* **RECORDS FOR THE TASK**
◆ ◆ ◆ ◆ ◆
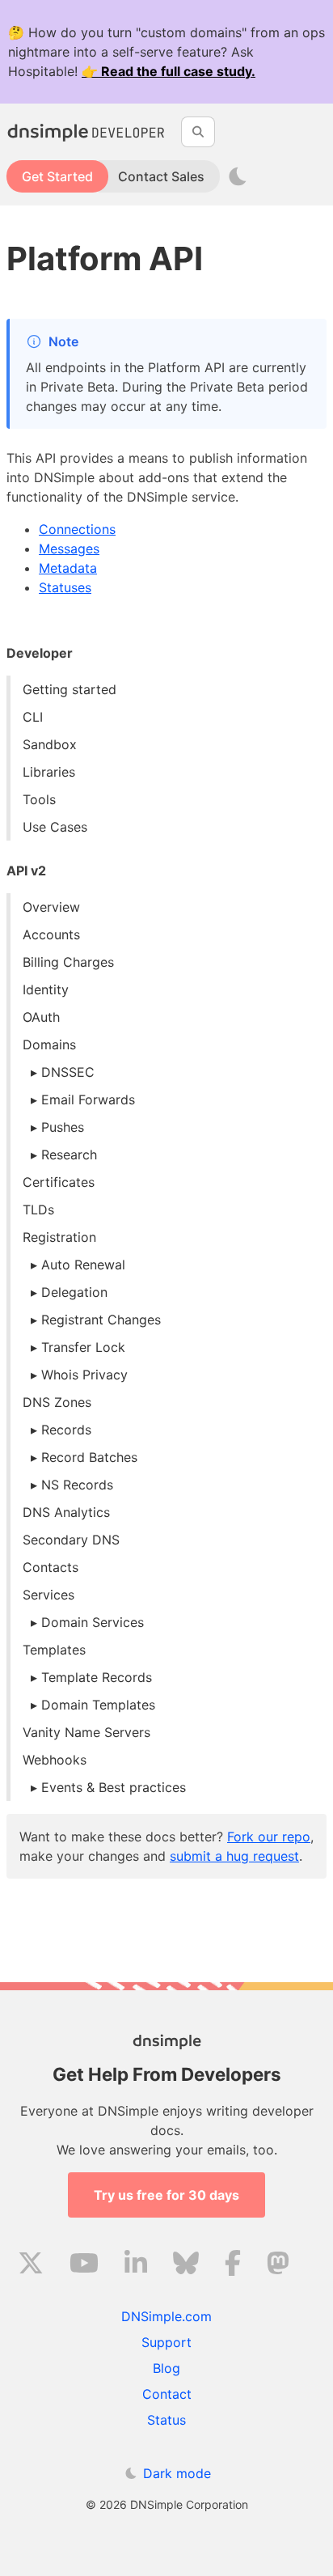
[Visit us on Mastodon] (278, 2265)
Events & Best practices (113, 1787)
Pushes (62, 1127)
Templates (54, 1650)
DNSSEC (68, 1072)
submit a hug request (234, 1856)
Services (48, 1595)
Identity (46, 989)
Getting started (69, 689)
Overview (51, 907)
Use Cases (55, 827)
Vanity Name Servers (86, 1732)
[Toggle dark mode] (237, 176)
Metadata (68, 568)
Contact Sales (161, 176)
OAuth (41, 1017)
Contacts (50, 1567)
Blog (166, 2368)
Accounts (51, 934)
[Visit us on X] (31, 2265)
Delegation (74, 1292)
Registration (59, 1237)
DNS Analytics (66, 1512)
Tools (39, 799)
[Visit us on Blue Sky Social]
◆ ◆ ◆ ◆ ◆
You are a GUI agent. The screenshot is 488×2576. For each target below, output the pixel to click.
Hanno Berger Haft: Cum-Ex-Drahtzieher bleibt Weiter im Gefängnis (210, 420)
◆ ◆ ◆ ◆ ◆
* **TASK TO CARRY OUT**
Reproduce only the lines above spanning from the line containing "Contacts (50, 1567)" through the line containing "[Visit us on Blue Sky Social]", word for word.

* **TASK ANSWER**
Contacts (50, 1567)
Blog (166, 2368)
Accounts (51, 934)
[Visit us on X] (31, 2265)
Delegation (74, 1292)
Registration (59, 1237)
DNS Analytics (66, 1512)
Tools (39, 799)
[Visit us on Blue Sky Social]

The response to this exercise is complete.